D-Day at the AJC
April 10, 2007 at 12:49 pm by Scott Freeman in NewsIt’s not a good day to be a reporter or editor at the AJC.
Word is the staff is on edge because the powers-that-be are going to inform the staff on Wednesday which jobs will be kept under the paper’s vast re-structuring plan. Staffers fear that those who management likes will keep their jobs, and the ones it doesn’t like will lose theirs.
What I’ve heard is that every person on staff will have to apply to keep his or her job, complete with résumé and a job interview.

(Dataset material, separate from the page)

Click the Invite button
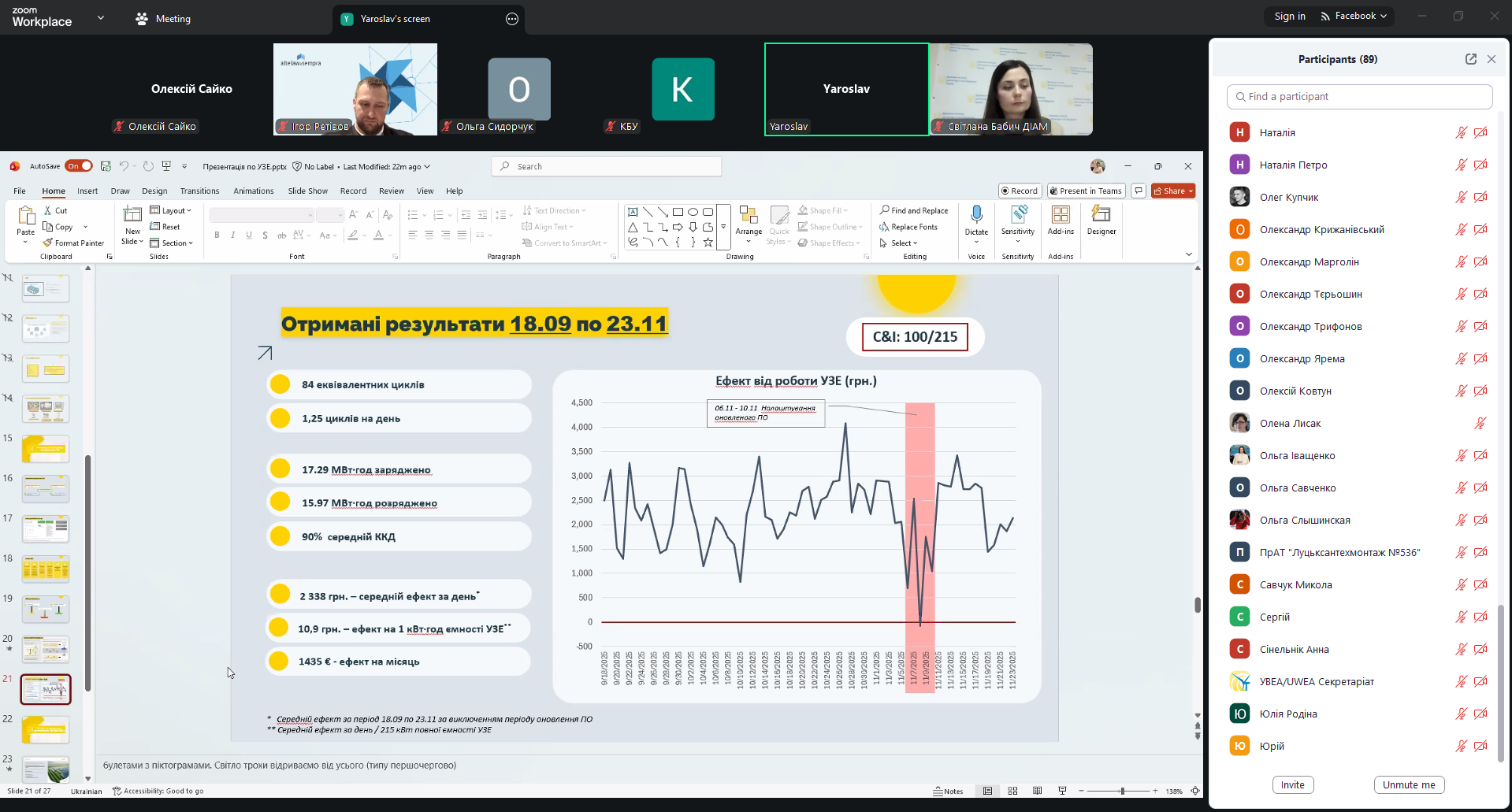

If, for example, the AJC decides not to keep a reporter on the City Hall beat, the current person manning that beat can apply for open jobs. Everyone, I’m told, has had to prepare résumés (classes on résumé writing and job interviewing were provided).
Many will become what staffers disdainfully refer to as “mojos,” short for mobile journalists. They say mojo reporters will be given laptops and sent out into the field to file stream-of-consciousness blogs. And many fear there will be layoffs.

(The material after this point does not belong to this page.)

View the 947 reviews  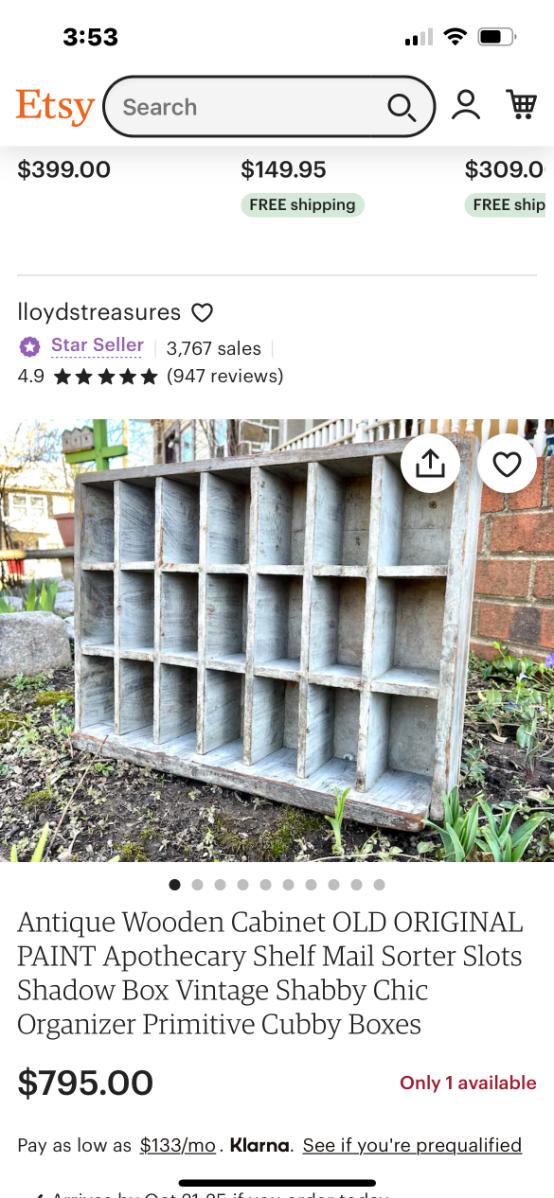click(225, 376)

This is, shall we say, an interesting management technique.
As one person said, “I am sure the morale would be higher if they just shot people.”
A former AJCer e-mailed me yesterday: “I left also b/c of the BS. The paper’s thick layer of editors watered down heavy hitting stories so much it didn’t feel like journalism anymore.”











April 10th, 2007 at 4:13 pm
We are witnessing the unraveling of an institution, person by person.
With regard to those who indicated they would take early retirement, I got the following e-mail last Wednesday: “I have until Monday [meaning yesterday] to reconsider, but it is official after that.”